Acute or Chronic Dialysis Nursing? - page 2

I've been training for the last few months as a chronic dialysis nurse after spending years as a surgical/telemetry/ER nurse in an acute care facility. I love my patients but I do miss the buzz of... Read More

  1. by   talaxandra
    That doesn't sound safe. I work on a renal (and other specialties) ward, not HD, so our patients go to another unit for acute dialysis. They seem to have a 1:2 ratio, and we don't have aides or techs of any kind (though that's set to change). I'm not sure what the numbers are like in the chronic dialysis satellites but can't imagine they're anothing higher than 1:4.
  2. by   Guttercat
    Quote from FransBevy
    We RN's each get a 3 patient assignment and oversee 12 patients in all. Each PCT gets 3-4 patients. I'm finding it still overwhelming so we'll see.
    A PCT in charge of 3-4 patients at a time is a dying model.

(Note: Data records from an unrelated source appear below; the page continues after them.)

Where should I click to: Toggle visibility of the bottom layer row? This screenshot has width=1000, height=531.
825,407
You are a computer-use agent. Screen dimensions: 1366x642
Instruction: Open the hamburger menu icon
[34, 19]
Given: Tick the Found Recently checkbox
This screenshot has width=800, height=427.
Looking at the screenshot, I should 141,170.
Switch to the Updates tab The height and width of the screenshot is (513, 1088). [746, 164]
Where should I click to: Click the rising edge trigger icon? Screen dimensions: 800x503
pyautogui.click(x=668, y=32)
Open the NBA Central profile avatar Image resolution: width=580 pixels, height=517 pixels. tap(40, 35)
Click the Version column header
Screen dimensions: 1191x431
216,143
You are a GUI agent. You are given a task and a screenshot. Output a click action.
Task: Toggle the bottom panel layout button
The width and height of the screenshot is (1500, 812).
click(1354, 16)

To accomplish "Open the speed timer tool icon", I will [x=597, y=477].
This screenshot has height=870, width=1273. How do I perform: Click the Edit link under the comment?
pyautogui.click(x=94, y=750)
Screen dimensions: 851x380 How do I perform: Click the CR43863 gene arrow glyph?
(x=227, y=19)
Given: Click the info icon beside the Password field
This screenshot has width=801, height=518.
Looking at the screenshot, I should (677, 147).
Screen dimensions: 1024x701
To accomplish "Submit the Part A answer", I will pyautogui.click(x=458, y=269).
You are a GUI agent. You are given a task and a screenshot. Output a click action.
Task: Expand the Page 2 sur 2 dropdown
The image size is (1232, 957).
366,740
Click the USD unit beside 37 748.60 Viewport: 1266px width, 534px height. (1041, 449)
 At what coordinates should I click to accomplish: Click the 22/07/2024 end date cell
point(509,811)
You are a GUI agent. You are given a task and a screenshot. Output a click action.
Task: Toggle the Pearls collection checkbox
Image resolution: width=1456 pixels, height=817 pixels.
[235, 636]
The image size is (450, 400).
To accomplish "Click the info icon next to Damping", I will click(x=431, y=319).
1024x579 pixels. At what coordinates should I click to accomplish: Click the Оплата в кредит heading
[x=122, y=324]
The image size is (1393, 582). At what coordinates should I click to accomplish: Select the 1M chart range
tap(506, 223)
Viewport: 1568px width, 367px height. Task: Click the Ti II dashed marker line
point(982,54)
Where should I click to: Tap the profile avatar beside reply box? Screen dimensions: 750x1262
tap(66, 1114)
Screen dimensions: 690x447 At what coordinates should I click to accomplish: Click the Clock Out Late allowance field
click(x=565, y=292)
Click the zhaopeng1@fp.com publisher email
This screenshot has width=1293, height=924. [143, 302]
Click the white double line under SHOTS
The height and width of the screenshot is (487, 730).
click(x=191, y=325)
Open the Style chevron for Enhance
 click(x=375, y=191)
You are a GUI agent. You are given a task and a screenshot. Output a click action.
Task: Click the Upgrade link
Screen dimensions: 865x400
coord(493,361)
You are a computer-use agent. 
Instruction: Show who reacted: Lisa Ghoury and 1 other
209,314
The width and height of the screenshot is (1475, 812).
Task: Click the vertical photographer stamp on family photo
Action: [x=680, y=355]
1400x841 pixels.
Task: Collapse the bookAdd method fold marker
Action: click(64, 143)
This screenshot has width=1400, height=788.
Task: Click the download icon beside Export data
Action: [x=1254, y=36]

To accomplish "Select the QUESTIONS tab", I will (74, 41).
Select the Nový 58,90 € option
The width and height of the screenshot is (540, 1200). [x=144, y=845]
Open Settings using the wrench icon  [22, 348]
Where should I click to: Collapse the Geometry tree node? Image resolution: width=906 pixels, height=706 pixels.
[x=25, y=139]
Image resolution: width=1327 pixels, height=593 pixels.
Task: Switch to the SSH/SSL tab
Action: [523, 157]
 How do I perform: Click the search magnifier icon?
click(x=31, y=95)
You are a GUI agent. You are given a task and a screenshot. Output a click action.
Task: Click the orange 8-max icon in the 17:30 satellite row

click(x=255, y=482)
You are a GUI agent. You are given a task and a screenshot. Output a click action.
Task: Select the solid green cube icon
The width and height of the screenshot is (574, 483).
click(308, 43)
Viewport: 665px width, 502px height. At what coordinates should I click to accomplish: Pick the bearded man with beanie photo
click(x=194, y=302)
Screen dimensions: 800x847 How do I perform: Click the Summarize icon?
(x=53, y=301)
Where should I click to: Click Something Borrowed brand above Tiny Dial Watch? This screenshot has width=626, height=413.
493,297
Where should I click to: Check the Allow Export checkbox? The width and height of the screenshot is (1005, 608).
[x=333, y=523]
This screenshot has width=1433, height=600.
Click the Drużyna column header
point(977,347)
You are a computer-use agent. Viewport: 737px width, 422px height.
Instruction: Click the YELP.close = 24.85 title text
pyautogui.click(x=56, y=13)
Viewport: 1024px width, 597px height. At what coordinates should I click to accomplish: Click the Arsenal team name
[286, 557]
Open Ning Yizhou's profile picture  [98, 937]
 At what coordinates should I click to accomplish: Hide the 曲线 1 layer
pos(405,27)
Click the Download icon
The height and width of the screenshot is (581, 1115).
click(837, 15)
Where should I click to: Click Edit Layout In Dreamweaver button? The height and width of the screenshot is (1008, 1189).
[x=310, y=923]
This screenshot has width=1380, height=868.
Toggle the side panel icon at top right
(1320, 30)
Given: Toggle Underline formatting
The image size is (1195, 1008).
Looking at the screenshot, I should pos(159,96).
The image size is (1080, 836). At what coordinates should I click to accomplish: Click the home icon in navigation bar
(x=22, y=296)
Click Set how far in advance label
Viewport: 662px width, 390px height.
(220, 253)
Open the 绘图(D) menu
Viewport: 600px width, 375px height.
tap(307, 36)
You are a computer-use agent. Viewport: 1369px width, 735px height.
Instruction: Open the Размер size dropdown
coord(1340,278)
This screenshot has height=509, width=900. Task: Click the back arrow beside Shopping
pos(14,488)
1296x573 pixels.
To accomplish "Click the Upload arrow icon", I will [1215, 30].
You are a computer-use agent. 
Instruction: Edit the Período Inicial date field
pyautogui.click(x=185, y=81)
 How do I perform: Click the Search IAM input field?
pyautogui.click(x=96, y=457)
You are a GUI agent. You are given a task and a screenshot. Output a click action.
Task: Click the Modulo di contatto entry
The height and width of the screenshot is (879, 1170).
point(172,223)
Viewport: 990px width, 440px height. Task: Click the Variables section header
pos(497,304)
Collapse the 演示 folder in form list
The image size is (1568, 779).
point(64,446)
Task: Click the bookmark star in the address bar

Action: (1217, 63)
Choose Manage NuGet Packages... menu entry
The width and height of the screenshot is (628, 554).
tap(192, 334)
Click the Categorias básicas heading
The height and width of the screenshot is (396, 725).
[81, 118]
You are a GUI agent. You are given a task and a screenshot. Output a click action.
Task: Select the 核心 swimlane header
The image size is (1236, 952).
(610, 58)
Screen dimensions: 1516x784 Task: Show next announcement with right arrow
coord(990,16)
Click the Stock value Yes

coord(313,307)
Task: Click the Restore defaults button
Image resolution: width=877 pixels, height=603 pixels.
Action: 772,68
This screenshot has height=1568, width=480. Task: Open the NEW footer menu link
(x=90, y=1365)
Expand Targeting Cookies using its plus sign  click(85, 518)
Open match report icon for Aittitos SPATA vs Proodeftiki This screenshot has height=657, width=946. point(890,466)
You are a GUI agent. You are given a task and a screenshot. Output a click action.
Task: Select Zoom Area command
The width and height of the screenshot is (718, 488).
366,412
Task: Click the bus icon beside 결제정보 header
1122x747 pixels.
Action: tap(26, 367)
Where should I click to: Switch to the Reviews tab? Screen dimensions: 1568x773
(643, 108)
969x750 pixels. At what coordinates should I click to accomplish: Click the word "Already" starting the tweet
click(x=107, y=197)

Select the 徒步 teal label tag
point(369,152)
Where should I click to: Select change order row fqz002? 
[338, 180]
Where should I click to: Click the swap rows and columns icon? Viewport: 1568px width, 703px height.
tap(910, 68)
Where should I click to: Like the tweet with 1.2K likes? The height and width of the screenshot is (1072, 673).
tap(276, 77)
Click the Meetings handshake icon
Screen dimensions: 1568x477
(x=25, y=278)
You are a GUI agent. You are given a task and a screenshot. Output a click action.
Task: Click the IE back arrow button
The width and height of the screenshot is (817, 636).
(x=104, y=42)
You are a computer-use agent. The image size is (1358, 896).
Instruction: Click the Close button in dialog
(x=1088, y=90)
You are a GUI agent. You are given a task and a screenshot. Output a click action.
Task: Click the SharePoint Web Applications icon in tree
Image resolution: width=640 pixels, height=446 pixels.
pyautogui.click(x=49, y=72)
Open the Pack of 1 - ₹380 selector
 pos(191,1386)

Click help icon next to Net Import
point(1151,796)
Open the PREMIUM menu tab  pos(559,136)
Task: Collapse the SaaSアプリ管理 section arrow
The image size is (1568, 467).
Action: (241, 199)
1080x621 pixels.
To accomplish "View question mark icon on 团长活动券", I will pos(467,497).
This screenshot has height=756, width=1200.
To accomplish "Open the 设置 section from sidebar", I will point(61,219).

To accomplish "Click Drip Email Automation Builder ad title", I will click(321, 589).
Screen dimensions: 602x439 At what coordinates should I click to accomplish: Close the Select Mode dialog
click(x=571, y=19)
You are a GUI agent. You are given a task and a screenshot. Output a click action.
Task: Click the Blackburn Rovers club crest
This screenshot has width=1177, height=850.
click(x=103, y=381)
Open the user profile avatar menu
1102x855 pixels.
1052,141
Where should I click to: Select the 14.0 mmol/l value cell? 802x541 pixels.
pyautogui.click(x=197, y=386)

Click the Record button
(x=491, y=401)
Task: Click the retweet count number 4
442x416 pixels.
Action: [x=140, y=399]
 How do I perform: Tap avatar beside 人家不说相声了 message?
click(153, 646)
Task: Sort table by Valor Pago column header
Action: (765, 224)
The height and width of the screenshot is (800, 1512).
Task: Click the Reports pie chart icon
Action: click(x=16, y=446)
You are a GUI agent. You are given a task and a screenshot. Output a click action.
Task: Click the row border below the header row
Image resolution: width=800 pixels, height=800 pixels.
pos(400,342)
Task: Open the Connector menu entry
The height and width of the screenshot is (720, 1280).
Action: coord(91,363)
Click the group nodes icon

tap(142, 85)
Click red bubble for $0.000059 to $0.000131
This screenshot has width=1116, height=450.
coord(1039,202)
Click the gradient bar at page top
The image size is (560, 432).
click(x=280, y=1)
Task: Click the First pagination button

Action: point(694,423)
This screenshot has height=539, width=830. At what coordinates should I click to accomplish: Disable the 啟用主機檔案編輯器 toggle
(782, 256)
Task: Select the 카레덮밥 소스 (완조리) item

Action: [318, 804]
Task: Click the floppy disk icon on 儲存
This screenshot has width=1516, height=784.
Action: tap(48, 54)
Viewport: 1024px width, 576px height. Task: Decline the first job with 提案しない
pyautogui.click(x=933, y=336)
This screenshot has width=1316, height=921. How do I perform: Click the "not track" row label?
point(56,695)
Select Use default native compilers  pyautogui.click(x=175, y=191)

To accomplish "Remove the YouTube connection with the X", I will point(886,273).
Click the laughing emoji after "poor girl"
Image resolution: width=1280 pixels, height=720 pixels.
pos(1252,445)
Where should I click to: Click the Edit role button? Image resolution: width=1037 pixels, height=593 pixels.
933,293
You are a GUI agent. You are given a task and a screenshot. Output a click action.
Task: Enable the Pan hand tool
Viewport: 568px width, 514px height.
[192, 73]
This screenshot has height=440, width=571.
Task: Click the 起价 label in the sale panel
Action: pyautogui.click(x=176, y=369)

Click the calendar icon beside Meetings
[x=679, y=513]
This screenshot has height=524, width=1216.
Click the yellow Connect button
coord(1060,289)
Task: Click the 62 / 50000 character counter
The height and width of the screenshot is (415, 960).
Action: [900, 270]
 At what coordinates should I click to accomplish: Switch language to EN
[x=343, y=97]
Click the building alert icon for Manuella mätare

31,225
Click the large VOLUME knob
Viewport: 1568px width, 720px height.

    An RN overseeing 12 patients at a time, is also a dying model. Exceptions occur in units with less than 16 stations.

    An FMC RN I know, is frequently the only RN in charge of a 16 station unit.

    To thrive in Acutes, you've got to like running your own show, making a plan for the day and seeing how close you can come to "making it work."

    In Chronics the repetitive, "Habitrail existence" (think hamsters) of running in the same wheel day in and out, yet still never seeming to see daylight, is tiresome to me. Madly flinging EPO at patients in between phone calls and 20 page annual reviews, left me numb.

    IME, Acutes are like combining ER and ICU: fast-paced (yet sometimes slow and dull), a self-directed atmosphere, interesting treatment decisions, close working relationships with multiple staff and docs from different departments, and actual time to interact with patients and effect change is highly rewarding.

    Best wishes FransB. I think your goal of giving it a little time, is the correct one.
  3. by   talaxandra
    Guttercat, is that figure (1 RN:16 patients plus tech/s) the case for acute as well as chronic? And how many techs would you expect?
  4. by   FransBevy
    Thanks so much, GC and everyone. We'll all keep in touch (I'm sure) and let's just hope every decision we make is best for our patients and ourselves)
  5. by   Guttercat
    Quote from talaxandra
    Guttercat, is that figure (1 RN:16 patients plus tech/s) the case for acute as well as chronic? And how many techs would you expect?

    talax, it really seems to depend upon numerous factors including the company and size of the unit and patient volume.

    Anecdotally speaking, our unit is (relatively) very well-staffed, w/ 2 RN's on duty for 20 stations. At the end of the day, the first-out RN goes home when the patient load is decreased to about 10. Plus we have in-house back-up in our Clinician and Unit manager, both RN's themselves.

    Our acutes is one RN, with two patients max at a time, and no techs. If the poo hits the fan in Acutes, our clinician is the bomb at finding and sending up help.

    Everyone has varied, but set hours/shifts. When it's time to go home, it's time to go home. Yes, we run, and it's very hard work with all of the headaches, but we have very low staff turnover. Most of the RN's have been there ten or more years. Some of the techs 10-15 years.

    Some acute programs depending on patient volume in the hospital will staff more RN's and/or techs. For instance, if they are running four or more inpatients at a time, there will usually be at least one other RN or possibly a tech.

    Of course we are (for a few more weeks anyway) a non-profit, hospital-owned entity.

    That's about to change.

    There is one for-profit, that at one time was offering $$bonuses to techs who would take five or more patients.

    Gold standard these days, is one tech to four patients, I believe.

    Again, it depends upon the size of the unit, the unit manager, the company, and patient volume all of which, is never a static data-point.